> _What this task involves_
Output only the lines that run from the line holding "Given: Click the" to the end of the entries, both ends included, and skip the pictures.

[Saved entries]
-- Opening Marker --

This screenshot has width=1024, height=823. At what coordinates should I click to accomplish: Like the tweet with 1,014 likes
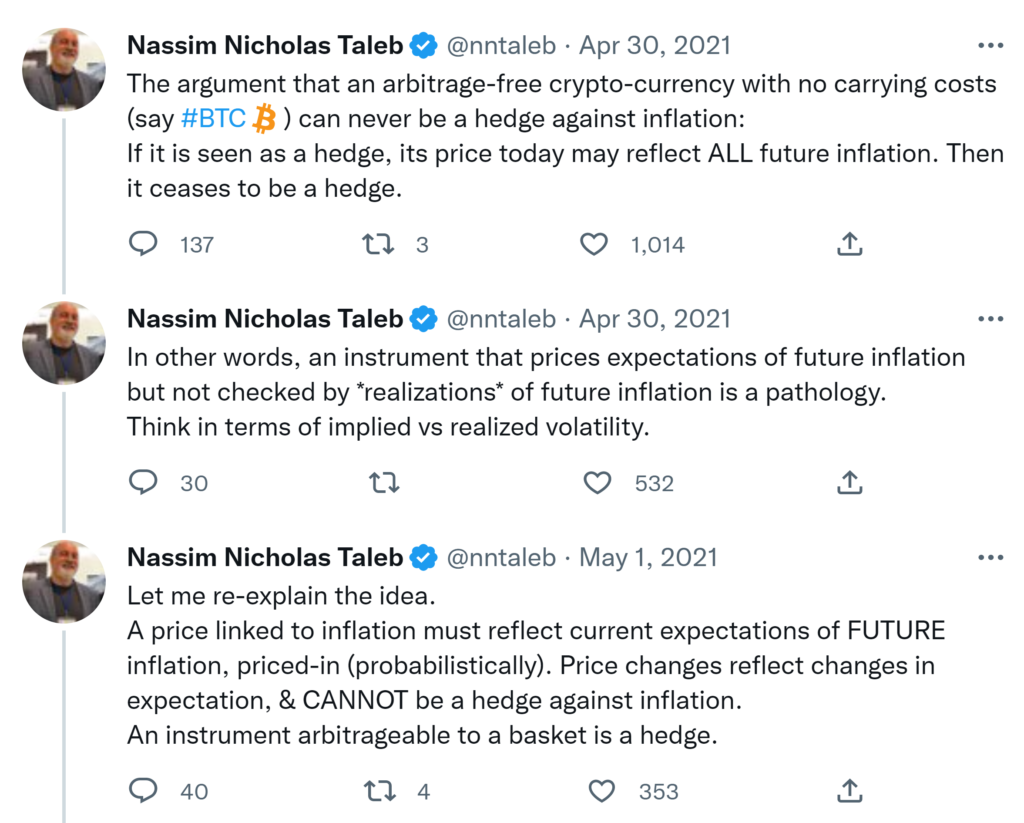pos(595,244)
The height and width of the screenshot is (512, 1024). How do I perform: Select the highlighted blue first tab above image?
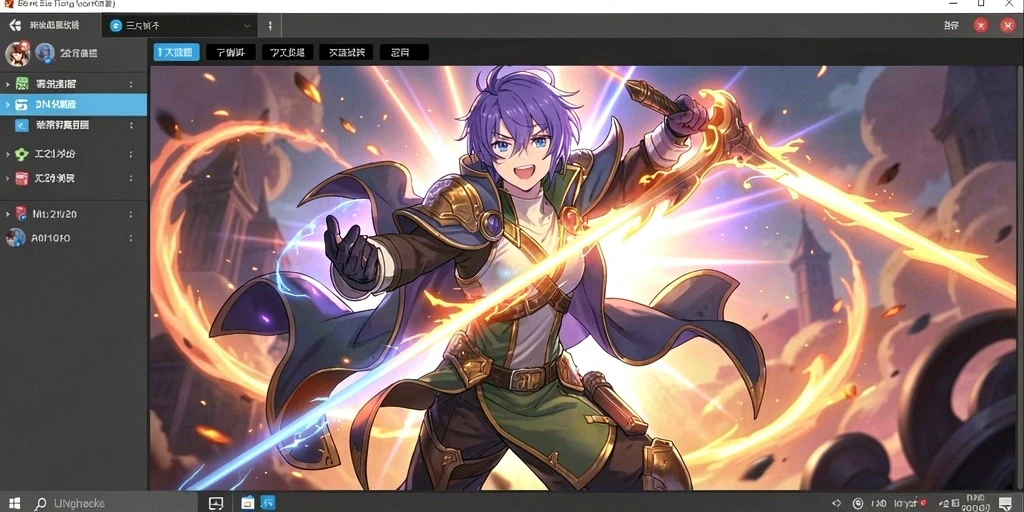[176, 52]
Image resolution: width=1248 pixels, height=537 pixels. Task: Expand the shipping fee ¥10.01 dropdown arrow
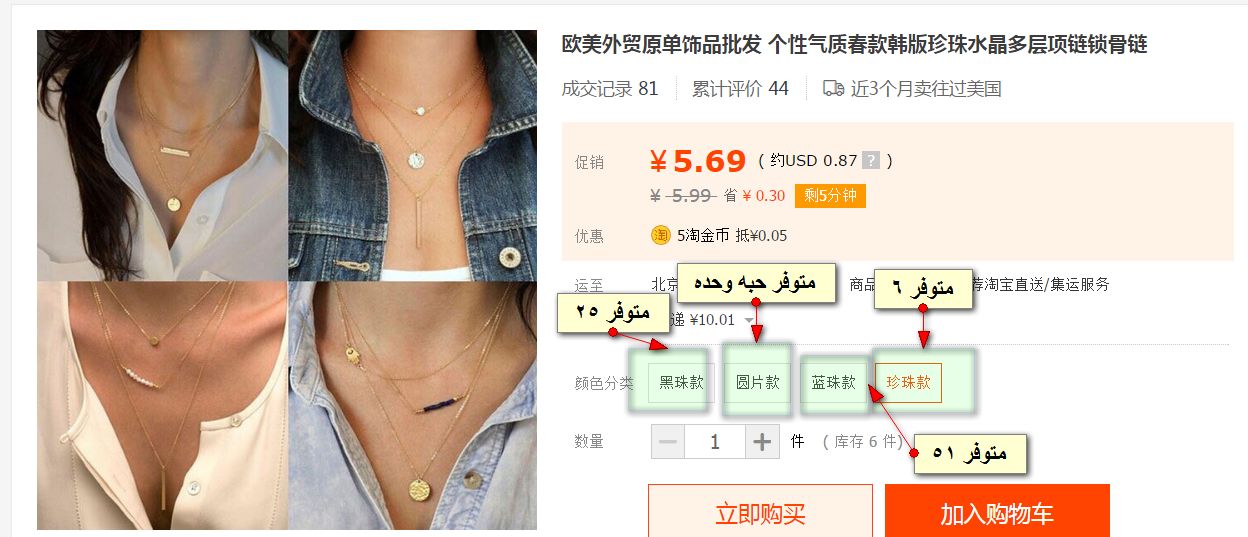(749, 320)
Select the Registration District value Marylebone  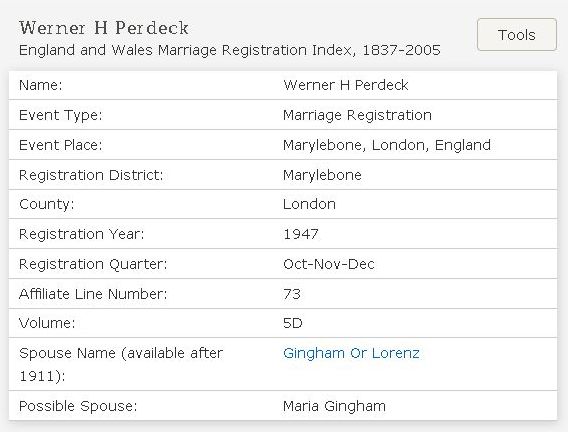pos(322,175)
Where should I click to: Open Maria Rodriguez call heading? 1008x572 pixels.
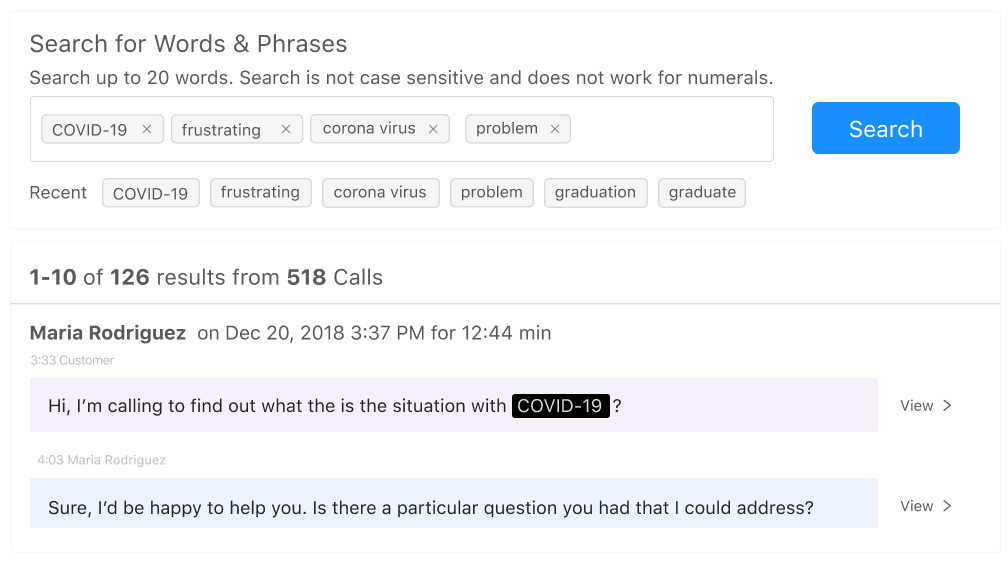(108, 333)
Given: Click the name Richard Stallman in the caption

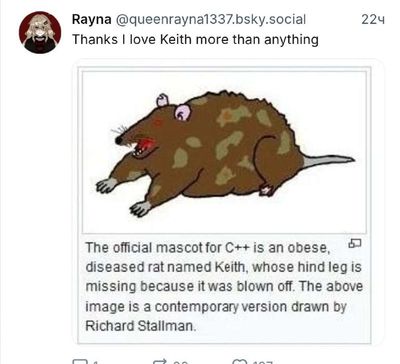Looking at the screenshot, I should click(x=139, y=326).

-- Closing Marker --

> _Reply_
Given: Click the name Richard Stallman in the caption

Looking at the screenshot, I should click(x=139, y=326).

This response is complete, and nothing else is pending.